Observers thought that the Va’ad’s enactments in Poland were both widely known and widely accepted as binding decisions, at least by most Ashkenazi communities. Similarly, some modern scholars have claimed that the Va’ad exercised binding authority outside of Poland, in Ashkenaz (the German states, eastern France, the Low Countries), Italy, Bohemia, and Moravia. However, the Va’ad did not exercise power over other Jewish communities; it did enjoy influence beyond the borders of Poland. There was no legal authority; but there was moral authority.

One possible way to analyze the Va’ad’s moral authority outside of Poland is to consider the features of the various cases of Va’ad intervention in the internal affairs of non-Polish communities. In the 16th and early 17th centuries the leadership of the Jewish community of Frankfurt am Main was in the hands of a small group called Havruta Kadisha (the holy fellowship) or simply Havruta or Zehender (“the 10”). This was an oligarchical body that served as the council of the community, choosing two gabbaim (wardens) who administered communal affairs. Members of the Zehender were elected for life, and when it was necessary to choose a successor the only electors were the other members of the Havruta. In the period 1616-1628 there was a struggle between the Zehender and members of other groups in the community who opposed their rule and sought to broaden the membership of the communal council.

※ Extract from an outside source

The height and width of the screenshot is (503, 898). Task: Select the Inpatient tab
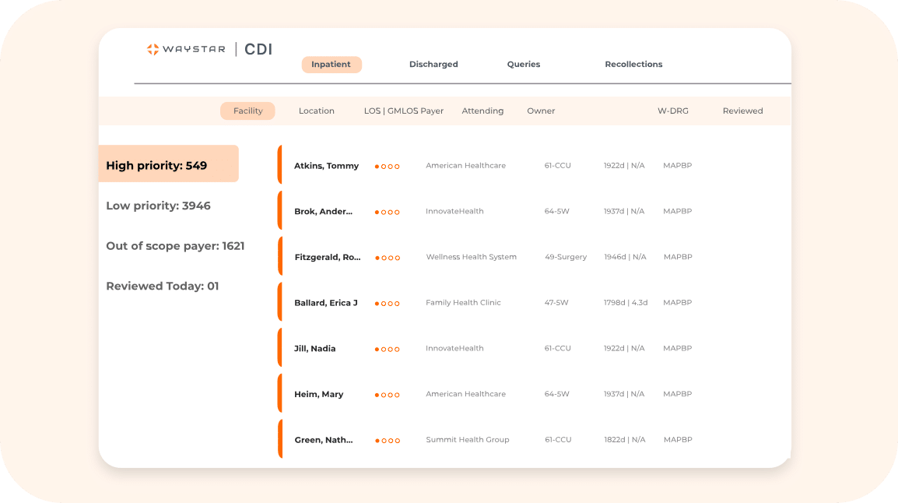331,65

The Jews of Frankfurt had suffered a pogrom during the 1613-14 Fettmilch Rebellion and fled the city in August 1614. They returned, their safety guaranteed by the Habsburg Emperor Matthias, in February 1616. Soon thereafter the conflict over the leadership in the newly re-established community broke out when the opposition to the Zehender appealed to Matthias to break their monopoly, and the emperor assigned the problem to the same commissioners who were investigating the Fettmilch Rebellion. The Havruta presented the commissioners with a letter of acquiescence, signed by many supporters, affirming its ruling status. The imperial privilege granted to the Jewish community of Frankfurt (composed March 1616, officially confirmed January 1617) formally and finally recognized the Zehender as the community’s ruling body.

The opposition to the Zehender did not, however, die down. In the next round the parties agreed to submit the dispute to the arbitration of three prominent Ashkenazi rabbis. On Jan. 4, 1618, these arbitrators came to a compromise solution creating a new body, the Zayin Tuvei Ha-Ir (lit.: the seven good men of the city; i.e., communal elders), whose members, unlike the Zehender, could not be related to each other, were limited to a two-year term and at least four of whom could not be serving a consecutive term. The Zayin Tuvei Ha-Ir joined with the Zehender thus effectively expanding the communal council from 10 to 17, seven of whom came from outside the elite Havruta. Unfortunately, this solution did not work. The opponents of the Zehender soon complained that the oligarchs, who still constituted the majority on the council, refused to keep proper financial records, perverted justice in judicial matters, persisted in their nepotism, and failed to invite members of the Zayin Tuvei Ha-Ir to council meetings.

The Zehender offered to limit the number of close relatives who could serve together on the council, but this proposal was rejected by their opponents as a half-measure. The herem (ban) that the Havruta placed on one Hirsch zur gelben Rose in 1621 was the opening volley in the next stage of the struggle. Hirsch, supported by several other householders, appealed the ban and protested against the generally despotic behavior of the Zehender to the Emperor Ferdinand II in Vienna. The emperor ordered the Frankfurt City Council to investigate and come up with a resolution acceptable to both sides. In February 1622, after a lengthy inquiry, the City Council decided to abolish both the Zehender and the Zayin Tuvei Ha-Ir and to establish in their place a new institution, which would include 14 members: six from the old Havruta and eight who would be appointed by the Frankfurt municipal authorities from among 16 candidates to be chosen by the Jewish community.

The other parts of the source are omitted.